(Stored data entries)
=-=-=

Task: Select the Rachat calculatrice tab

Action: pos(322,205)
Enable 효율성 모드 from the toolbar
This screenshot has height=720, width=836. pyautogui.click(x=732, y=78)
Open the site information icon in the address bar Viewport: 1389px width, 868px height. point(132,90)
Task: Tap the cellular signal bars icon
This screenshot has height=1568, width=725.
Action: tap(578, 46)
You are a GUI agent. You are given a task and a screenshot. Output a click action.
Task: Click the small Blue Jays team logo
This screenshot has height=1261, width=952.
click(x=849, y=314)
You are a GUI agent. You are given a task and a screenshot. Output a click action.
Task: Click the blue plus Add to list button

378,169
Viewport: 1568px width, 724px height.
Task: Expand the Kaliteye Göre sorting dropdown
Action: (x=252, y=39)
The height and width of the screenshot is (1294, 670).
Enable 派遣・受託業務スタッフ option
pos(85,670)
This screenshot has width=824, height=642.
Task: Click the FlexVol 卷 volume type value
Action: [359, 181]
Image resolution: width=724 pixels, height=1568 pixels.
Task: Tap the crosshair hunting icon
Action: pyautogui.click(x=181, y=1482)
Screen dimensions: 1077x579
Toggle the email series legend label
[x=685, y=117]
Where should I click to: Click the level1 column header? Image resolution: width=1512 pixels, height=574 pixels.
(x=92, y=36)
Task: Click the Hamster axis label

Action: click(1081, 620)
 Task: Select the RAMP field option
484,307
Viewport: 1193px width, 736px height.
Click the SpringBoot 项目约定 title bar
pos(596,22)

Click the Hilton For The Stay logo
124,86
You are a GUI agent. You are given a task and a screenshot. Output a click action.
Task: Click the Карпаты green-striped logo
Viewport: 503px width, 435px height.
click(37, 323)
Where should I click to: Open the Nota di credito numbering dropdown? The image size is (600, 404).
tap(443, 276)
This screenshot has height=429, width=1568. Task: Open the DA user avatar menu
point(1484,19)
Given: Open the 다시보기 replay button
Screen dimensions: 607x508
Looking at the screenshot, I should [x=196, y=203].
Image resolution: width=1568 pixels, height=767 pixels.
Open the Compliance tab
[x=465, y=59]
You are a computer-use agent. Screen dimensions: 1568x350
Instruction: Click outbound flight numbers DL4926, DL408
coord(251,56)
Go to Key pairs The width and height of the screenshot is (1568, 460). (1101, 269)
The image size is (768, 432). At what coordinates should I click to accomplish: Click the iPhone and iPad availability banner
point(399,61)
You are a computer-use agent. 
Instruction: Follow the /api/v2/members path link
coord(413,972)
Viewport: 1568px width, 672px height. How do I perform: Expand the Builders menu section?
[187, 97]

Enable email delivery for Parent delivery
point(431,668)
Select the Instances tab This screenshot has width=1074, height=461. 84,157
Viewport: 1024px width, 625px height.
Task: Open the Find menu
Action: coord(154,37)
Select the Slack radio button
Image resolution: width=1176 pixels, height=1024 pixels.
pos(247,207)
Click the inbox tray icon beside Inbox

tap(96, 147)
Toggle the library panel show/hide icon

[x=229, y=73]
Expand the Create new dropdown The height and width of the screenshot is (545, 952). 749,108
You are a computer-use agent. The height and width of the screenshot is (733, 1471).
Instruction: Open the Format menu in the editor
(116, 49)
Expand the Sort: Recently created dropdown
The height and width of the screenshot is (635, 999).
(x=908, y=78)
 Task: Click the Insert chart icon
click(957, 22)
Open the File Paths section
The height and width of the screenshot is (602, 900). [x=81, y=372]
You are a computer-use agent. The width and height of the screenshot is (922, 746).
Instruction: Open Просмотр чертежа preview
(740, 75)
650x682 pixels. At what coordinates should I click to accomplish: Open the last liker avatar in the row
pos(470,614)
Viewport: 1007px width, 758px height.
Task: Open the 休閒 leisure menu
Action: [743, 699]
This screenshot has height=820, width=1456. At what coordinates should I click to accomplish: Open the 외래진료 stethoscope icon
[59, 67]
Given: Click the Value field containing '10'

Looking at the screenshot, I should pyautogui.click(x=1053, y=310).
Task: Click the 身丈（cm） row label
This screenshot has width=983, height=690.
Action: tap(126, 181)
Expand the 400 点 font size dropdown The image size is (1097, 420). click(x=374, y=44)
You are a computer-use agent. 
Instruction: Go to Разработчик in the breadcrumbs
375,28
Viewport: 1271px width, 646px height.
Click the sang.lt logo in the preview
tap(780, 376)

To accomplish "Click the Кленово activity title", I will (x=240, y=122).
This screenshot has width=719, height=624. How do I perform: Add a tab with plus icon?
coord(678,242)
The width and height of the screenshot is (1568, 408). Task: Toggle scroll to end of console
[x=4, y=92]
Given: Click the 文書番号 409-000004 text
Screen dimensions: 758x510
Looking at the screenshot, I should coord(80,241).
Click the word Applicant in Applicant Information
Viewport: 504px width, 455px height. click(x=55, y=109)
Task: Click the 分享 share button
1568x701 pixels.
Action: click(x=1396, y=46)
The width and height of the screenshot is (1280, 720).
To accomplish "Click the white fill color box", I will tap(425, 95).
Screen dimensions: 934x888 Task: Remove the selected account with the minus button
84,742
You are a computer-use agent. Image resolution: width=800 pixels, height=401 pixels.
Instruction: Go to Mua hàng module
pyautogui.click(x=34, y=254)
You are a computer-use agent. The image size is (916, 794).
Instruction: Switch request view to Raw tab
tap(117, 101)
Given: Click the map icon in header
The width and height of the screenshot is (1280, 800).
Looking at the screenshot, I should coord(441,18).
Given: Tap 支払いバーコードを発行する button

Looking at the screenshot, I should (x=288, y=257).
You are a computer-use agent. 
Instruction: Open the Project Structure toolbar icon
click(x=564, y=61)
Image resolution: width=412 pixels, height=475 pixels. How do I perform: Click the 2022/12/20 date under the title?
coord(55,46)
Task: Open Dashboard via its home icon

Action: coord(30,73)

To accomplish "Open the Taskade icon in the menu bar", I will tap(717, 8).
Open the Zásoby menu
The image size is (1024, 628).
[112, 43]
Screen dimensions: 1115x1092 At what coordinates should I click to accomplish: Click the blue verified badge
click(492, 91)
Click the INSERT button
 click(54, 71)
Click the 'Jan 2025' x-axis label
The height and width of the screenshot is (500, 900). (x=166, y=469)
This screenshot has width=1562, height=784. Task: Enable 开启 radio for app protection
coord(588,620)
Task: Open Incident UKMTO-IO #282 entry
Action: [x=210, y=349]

=-=-=

◆ Exercise objective: Only the number of lines above that contain "computer" should be given as the answer.

◆ Task result: 8